Following the fall of Nangnang, the power of Paekche increased rapidly. By this time it had extended its control over the entire southeastern part of the penisuia. Hulbert records that in 360 A.D. Koguryŏ built a large fortress near the Paekche capital which was used as a base for plundering Paekche territory. He states that Paekche attacked and captured this fortress, then built fortresses along the south bank of the Han River. If this is correct, [page 7] the Koguryŏ fortress may have been Kyeyang-sansŏng (桂陽山城), while the Paekche fortresses from which the attack was launched were Munhak-sansŏng (文鶴山城 or Nam-sansŏng 南山城) at Inch’ŏn; Sŏng-sansŏng at Yangch’ŏn(陽川); and an earth fortress between the two. The fortresses built after Paekche captured Kyeyang-sansŏng might be the earth fortress across the Han River from Ttuksŏm (纛島) and the fortress on Puksŏng-san (北城山) at Kimp’o (金浦). As this explanation is so simple, however, it probably is not correct. It is not always possible to rely on Hulbert’s History of Korea for dates.
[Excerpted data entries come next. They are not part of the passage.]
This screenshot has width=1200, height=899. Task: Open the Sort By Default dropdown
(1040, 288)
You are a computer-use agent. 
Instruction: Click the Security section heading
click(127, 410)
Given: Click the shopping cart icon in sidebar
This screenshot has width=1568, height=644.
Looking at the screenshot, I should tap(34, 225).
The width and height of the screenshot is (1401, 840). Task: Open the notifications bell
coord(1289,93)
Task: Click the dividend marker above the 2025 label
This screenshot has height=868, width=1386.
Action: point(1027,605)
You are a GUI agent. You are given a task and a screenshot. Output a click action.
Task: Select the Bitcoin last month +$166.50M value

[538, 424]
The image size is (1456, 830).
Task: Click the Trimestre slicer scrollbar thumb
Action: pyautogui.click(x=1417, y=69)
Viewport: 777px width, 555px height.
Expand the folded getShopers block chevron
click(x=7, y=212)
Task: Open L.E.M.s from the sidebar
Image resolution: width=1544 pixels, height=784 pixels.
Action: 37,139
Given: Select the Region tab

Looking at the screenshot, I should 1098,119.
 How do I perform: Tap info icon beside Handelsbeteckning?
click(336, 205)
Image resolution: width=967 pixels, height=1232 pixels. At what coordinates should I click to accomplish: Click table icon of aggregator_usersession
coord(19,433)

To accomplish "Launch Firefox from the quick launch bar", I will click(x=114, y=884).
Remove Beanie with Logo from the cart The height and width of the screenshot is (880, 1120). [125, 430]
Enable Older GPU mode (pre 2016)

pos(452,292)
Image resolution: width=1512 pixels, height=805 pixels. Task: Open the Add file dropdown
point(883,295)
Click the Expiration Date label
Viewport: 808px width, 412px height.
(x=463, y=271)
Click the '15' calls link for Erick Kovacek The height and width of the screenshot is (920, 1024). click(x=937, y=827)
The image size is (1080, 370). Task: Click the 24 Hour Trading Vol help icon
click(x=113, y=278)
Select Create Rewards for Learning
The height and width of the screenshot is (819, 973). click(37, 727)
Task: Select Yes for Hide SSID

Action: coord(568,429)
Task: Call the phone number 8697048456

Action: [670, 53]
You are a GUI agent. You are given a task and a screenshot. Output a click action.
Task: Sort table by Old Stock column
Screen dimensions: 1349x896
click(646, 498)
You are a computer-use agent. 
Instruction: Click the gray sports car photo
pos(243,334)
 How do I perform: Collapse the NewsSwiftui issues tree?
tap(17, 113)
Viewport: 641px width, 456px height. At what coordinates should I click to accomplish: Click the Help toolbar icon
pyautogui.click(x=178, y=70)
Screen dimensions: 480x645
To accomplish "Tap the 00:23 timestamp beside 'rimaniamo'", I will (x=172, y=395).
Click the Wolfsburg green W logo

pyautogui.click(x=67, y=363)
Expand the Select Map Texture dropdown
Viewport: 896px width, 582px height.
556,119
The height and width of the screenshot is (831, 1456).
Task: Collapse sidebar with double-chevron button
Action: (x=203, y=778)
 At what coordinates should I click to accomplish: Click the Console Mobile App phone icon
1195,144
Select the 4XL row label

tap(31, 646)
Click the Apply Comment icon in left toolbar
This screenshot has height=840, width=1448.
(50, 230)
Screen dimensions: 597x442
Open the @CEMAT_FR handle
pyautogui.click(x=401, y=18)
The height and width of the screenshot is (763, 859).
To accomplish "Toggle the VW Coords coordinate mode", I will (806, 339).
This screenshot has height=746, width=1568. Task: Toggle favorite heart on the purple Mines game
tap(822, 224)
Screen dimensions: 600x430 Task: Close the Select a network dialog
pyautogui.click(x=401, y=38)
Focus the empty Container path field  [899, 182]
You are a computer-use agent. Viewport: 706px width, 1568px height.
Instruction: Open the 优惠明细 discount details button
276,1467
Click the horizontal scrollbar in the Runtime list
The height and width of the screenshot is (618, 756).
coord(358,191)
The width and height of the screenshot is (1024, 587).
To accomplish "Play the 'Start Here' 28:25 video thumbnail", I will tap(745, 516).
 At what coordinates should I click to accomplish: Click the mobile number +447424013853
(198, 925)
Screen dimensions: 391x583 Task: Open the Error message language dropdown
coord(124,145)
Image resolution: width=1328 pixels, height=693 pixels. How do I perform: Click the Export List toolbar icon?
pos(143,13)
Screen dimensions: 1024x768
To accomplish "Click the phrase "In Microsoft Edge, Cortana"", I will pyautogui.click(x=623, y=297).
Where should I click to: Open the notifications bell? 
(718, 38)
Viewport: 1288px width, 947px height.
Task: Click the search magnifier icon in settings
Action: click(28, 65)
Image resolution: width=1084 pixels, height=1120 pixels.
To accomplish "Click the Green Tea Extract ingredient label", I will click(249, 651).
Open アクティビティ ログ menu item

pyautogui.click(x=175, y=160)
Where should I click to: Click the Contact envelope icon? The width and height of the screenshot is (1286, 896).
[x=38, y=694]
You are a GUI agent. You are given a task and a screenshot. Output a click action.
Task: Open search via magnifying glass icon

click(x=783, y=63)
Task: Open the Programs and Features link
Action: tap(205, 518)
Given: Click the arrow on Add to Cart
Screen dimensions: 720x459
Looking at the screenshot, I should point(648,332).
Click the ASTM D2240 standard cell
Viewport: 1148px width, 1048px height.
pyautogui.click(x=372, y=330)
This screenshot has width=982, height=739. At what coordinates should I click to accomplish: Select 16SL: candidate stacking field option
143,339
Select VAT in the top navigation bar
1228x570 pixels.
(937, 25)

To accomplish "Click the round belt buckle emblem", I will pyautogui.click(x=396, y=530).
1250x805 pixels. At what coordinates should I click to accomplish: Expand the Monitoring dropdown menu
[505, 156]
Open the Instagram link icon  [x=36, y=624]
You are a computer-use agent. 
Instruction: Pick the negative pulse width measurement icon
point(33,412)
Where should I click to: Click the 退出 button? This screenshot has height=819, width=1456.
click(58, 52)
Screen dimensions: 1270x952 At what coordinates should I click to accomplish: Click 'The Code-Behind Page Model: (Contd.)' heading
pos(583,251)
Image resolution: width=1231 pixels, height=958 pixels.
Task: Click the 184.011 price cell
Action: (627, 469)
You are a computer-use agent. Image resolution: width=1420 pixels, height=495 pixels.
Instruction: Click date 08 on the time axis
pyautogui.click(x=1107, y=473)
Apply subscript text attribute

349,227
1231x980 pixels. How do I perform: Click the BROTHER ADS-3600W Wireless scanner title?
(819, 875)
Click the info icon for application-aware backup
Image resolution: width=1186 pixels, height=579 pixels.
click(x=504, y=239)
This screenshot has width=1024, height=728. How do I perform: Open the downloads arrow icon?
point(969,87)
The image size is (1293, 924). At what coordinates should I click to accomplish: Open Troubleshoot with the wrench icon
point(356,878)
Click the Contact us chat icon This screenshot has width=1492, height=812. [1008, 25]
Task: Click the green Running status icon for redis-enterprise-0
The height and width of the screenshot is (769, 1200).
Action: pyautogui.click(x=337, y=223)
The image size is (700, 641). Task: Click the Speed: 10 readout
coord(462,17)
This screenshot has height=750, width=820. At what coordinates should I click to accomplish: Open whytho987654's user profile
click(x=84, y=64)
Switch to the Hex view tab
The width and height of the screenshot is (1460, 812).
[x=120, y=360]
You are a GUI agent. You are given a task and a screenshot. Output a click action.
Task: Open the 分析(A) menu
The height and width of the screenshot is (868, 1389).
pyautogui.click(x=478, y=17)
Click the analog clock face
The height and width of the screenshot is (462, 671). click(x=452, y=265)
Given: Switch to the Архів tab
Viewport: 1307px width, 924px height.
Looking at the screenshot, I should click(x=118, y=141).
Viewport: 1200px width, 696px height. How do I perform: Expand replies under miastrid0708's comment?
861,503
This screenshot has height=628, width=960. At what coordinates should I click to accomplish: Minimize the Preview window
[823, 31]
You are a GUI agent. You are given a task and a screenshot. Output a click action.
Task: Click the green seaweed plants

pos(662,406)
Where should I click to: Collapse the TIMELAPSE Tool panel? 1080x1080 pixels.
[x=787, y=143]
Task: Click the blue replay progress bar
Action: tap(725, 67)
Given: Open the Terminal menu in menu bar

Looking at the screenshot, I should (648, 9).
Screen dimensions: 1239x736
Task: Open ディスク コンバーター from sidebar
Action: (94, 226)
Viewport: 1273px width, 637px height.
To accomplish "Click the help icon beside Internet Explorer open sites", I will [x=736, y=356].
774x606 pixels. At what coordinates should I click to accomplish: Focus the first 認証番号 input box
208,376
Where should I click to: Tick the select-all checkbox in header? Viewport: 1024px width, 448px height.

In 371 Koguryŏ attacked Paekche again. This time not only were the invading troops unsuccessful, but the Paekche army advanced to P’yŏngyang (平壤) and the Koguryŏ King was killed in battle. In 375 the Koguryŏ troops attacked a Paekche fortress in present Hwanghae-do (黃海道) and were again defeated.

This was the high point of the Paekche advance to the north. In 392 A.D. King Kwanggaet’o (廣開土王) of Koguryŏ attacked and captured a number of Paekche fortresses along the border. In 404 A.D. the Koguryo navy defeated a Japanese fleet sent to aid Paekche and seized temporary control of the Han basin.

The war continued on, but for awhile Silla (新羅) aided Paekche, and Koguryŏ was unable to inflict a crushing defeat. In 475, however, a large force was sent against Paekche. The fortresses north of the river were captured and finally the capital itself was put under seige. King Kaero (蓋鹵王) of Paekche finally despaired of victory and tried to flee (perhaps from Isŏng-sansŏng (ニ聖山城). He was captured, however, taken to Ach’a-sŏng (阿且城), and killed. His son managed to escape with some of the Paekche people and set up a new capital at Kongju (公州) in Ch’ungch’ŏng Namdo (忠淸南道). The Koguryŏ troops then invaded Ch’ungch’ong-do (忠淸道). They were not able to again a decisive victory, however, and Paekche survived. [page 8]

During the next 75 years Paekche evidently advanced again into Kyŏnggido and a line of fortresses was built extending from Yŏju (驢州 Puksŏngsan Kosŏng 北城山古城) through Ich’ŏn (利川 Sŏlbong-sansŏng 雪峰山城), Yongin (龍仁 Pogae-sansŏng 寶蓋山城 and Komo-sŏng 姑母城), Suwŏn (水原), Tok-sansŏng (德山城), and west of Namyang (南陽).